Report each line of the data that contains the string "will".

------ EXERCISE MATERIALS

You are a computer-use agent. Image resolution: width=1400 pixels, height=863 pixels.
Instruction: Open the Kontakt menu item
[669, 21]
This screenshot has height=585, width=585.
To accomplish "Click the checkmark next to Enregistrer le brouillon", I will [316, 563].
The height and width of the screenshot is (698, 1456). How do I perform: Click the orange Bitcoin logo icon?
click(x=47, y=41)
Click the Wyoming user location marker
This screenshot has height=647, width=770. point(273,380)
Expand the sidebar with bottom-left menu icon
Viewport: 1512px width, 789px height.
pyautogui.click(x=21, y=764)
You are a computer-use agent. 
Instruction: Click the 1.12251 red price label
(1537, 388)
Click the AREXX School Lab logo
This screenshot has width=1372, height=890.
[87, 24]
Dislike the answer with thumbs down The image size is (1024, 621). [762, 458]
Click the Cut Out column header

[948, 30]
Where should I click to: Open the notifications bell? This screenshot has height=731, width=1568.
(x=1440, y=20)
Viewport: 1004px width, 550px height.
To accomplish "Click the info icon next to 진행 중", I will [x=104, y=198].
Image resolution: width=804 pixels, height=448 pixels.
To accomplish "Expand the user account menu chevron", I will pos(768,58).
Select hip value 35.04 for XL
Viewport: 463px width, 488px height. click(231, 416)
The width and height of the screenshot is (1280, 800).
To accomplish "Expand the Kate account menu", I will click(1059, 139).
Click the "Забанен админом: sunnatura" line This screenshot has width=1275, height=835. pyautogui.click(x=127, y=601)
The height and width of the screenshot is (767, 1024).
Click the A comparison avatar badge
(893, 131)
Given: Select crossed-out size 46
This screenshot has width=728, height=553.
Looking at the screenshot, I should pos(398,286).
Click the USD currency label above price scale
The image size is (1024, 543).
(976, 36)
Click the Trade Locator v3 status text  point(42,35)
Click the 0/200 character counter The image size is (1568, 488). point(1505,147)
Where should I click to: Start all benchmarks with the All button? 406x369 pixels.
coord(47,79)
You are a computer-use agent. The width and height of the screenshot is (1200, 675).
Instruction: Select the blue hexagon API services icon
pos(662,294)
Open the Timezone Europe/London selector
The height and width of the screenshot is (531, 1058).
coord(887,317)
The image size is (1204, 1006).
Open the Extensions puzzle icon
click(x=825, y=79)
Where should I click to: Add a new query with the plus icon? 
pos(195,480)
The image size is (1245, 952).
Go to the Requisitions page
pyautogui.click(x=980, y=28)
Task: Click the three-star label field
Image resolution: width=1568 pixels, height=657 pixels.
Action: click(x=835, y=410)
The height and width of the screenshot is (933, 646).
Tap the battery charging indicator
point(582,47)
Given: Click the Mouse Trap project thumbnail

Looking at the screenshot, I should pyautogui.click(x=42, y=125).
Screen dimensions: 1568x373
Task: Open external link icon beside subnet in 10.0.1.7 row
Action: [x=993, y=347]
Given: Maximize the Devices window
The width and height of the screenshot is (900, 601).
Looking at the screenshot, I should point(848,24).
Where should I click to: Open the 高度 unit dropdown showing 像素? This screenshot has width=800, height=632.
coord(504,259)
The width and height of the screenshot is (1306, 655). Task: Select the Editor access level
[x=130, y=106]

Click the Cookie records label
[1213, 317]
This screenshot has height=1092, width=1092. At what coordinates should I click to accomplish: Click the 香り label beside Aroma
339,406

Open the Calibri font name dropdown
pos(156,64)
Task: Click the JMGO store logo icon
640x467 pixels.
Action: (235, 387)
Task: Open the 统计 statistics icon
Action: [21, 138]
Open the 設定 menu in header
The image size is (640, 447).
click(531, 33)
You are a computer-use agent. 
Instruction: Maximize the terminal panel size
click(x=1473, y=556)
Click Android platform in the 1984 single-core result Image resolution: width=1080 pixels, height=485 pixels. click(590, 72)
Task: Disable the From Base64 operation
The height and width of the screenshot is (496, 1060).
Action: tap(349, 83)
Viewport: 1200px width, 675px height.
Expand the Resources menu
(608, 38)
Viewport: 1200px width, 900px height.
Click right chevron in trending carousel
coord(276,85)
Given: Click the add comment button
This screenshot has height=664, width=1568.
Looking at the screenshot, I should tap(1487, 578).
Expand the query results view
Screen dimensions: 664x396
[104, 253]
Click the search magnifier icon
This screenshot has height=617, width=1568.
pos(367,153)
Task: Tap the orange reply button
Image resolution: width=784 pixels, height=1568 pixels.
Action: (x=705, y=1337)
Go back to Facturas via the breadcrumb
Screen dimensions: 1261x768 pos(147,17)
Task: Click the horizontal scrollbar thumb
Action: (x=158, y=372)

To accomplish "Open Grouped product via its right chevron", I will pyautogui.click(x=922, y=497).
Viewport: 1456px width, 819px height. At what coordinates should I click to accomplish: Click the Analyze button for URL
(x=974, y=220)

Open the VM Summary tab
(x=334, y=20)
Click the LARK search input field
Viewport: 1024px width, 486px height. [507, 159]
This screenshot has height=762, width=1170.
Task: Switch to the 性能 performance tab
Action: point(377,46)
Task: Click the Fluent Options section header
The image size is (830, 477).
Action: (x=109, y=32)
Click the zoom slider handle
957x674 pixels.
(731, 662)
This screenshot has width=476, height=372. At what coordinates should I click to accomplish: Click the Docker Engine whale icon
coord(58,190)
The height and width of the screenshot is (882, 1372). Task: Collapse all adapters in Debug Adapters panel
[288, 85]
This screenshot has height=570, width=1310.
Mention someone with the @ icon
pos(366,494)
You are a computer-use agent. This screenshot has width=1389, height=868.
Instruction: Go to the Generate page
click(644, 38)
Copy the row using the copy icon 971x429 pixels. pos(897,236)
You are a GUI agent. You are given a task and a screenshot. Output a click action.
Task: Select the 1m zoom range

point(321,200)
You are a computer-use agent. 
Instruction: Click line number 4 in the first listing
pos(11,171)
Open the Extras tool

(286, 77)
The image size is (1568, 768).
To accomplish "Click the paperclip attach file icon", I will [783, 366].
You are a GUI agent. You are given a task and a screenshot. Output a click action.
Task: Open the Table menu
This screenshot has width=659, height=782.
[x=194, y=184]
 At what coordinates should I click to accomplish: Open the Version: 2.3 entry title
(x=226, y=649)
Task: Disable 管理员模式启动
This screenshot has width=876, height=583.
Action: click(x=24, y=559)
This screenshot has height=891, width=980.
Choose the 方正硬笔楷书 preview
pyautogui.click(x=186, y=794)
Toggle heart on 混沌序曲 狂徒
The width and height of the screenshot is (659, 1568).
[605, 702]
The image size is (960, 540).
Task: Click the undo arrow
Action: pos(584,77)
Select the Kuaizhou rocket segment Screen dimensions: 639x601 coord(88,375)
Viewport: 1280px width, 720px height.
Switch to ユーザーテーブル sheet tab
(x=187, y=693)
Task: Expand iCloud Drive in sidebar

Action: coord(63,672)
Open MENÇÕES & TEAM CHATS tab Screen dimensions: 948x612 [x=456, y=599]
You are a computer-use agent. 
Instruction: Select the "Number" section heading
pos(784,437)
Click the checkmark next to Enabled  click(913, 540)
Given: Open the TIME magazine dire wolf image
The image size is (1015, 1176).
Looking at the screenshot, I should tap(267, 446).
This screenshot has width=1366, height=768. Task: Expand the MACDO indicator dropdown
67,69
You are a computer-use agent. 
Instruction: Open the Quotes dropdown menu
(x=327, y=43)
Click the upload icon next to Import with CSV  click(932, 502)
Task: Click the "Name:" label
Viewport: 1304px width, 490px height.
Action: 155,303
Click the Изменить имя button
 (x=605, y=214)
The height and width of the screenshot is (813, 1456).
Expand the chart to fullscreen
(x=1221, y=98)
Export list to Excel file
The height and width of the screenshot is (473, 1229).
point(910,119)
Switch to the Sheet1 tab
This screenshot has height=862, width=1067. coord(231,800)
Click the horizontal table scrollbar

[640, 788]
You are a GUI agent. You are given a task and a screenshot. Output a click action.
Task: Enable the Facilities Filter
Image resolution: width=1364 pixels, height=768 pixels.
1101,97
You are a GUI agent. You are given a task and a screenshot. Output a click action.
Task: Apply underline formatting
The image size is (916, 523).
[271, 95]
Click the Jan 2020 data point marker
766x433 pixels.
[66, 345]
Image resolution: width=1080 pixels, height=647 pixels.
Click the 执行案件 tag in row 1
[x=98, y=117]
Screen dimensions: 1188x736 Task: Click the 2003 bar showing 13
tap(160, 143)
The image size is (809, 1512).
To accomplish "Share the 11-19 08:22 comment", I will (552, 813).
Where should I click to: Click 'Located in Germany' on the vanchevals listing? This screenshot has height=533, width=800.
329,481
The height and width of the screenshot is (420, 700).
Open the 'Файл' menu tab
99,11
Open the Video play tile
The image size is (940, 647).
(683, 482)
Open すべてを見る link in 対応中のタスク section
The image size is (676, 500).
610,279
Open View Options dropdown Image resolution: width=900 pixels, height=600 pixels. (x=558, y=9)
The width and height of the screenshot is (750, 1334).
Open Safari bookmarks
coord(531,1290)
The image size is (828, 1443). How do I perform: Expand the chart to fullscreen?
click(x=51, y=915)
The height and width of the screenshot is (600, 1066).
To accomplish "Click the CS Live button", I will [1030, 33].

------------

TASK RESULT -
To accomplish "Click the checkmark next to Enregistrer le brouillon", I will [316, 563].
To accomplish "Click the info icon next to 진행 중", I will [x=104, y=198].
To accomplish "Expand the user account menu chevron", I will pos(768,58).
To accomplish "Expand the Kate account menu", I will click(1059, 139).
To accomplish "Open Grouped product via its right chevron", I will pyautogui.click(x=922, y=497).
To accomplish "Click the paperclip attach file icon", I will [783, 366].
To accomplish "Share the 11-19 08:22 comment", I will (552, 813).
To accomplish "Click the CS Live button", I will [1030, 33].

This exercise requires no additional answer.